> **What to do**:
1. In the guitar fret thread, shorten the paragraph that begins "My guitar is about 35 years old" into a brief list that keeps its main facts.
2. Swap "church" for "community center" in the guitar fret thread, then write out the passage starting at "I need to get" and ending at "would be ~ $225.".
3. Carry on the guitar fret thread from where it stops.

> **Given text**:
********

# Help-My Ovation Legend needs 4 Frets



## pick44 (Mar 20, 2009)

I need to get about 4 frets replaced as the strings have groved them pretty good. I play at church or at retirement homes but I am not a professional...

My guitar is about 35 years old and I took it to a Guitar Store. They said I needed 4 frets and a realingment of all frets? All this is new to me. The cost to me would be ~ $225.

Any suggestions? I live out Hwy 290 area and probably have limited guitar shops out here.

Thanks

Pick >///>


----------



## weimtrainer (May 17, 2007)

*Fret repair*

*Try this guy. *



*Neil Sargent Guitar Repair*










3 reviews 

Category: Shopping Musical Instruments & Teachers Musical Instruments & Teachers [Edit] 
909 Thompson St
Houston, TX 77007
Neighborhoods: Washington Corridor, The Heights
(713) 869-2588


----------



## Rawpower (Jul 4, 2011)

********

> **Given records**:
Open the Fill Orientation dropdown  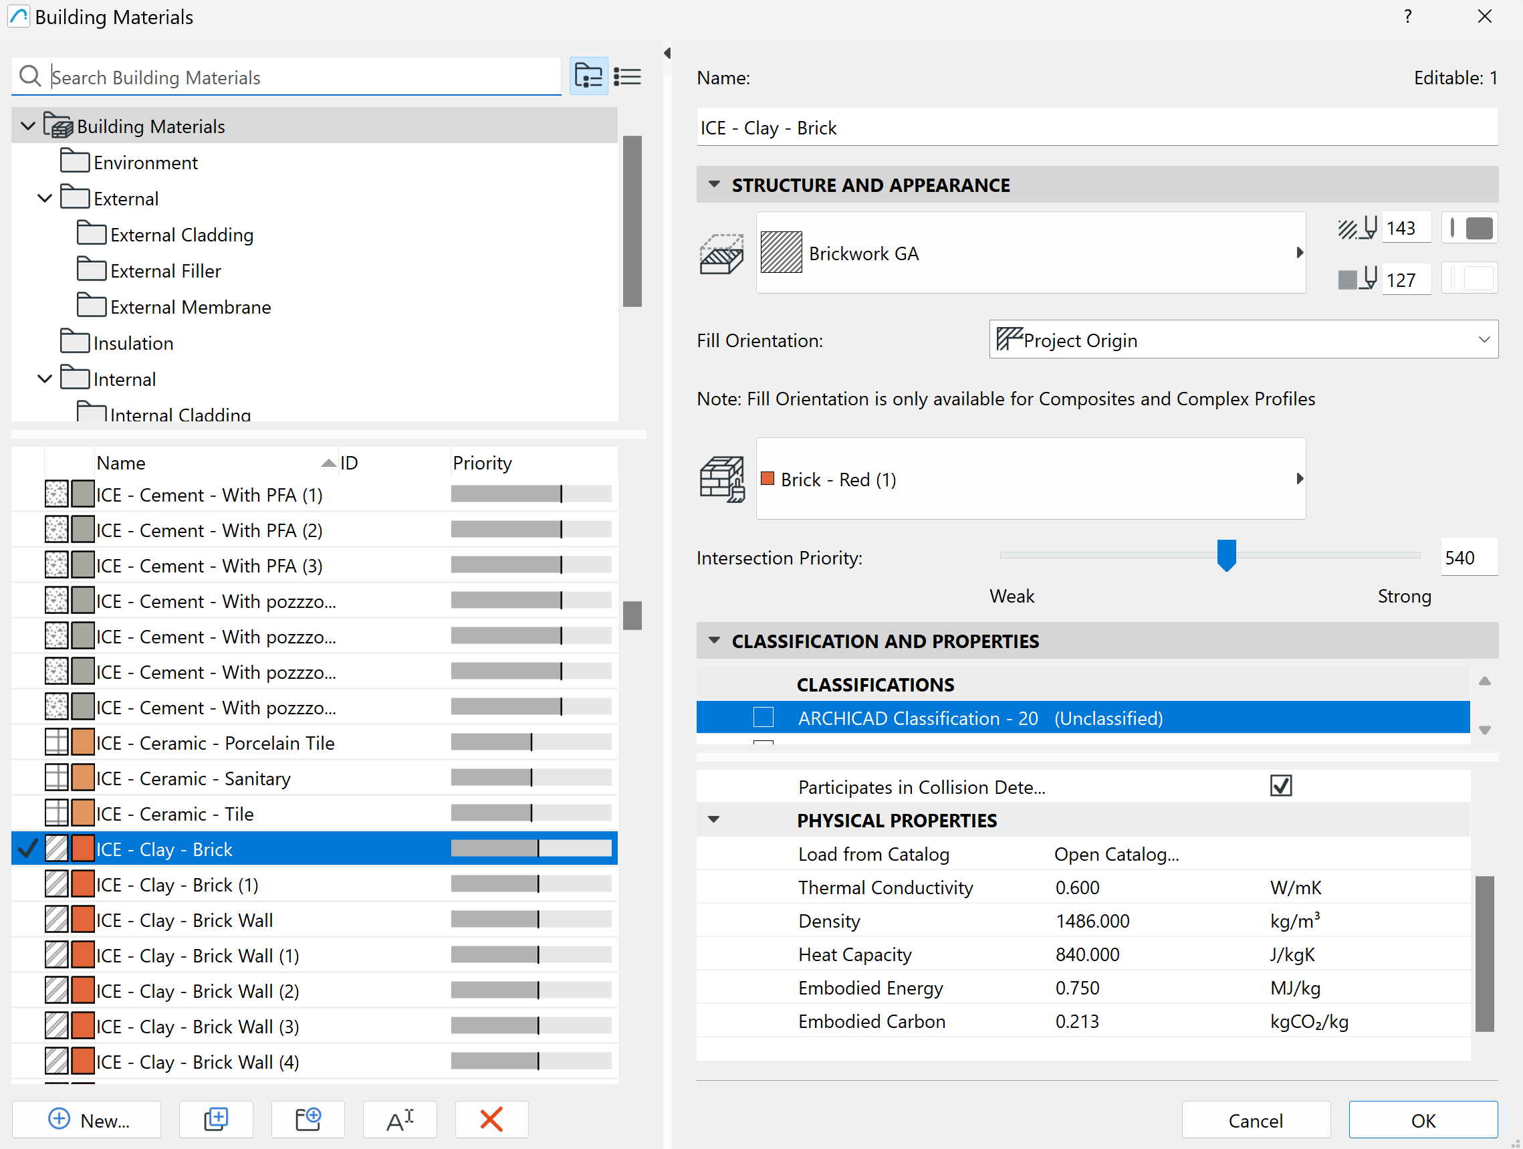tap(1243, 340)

********

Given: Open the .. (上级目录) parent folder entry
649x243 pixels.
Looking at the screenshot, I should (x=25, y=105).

********

> **Final results**:
1.
- The guitar is about 35 years old.
- A guitar store said it needs 4 frets and a realignment of all the frets.
- The poster is new to all of this.
- The cost would be about $225.

2.
I need to get about 4 frets replaced as the strings have groved them pretty good. I play at community center or at retirement homes but I am not a professional...

My guitar is about 35 years old and I took it to a Guitar Store. They said I needed 4 frets and a realingment of all frets? All this is new to me. The cost to me would be ~ $225.

3.
*Fret repair*

I know this is a little late but try Pace guitar repair. These guys seem pretty good.http://www.paceguitarrepair.com/


----------



## Redstalker (Jul 4, 2004)

Rawpower said:


> I know this is a little late but try Pace guitar repair. These guys seem pretty good.http://www.paceguitarrepair.com/


I agree either Ron Pace or me. Ron is great but you will miss your instrument.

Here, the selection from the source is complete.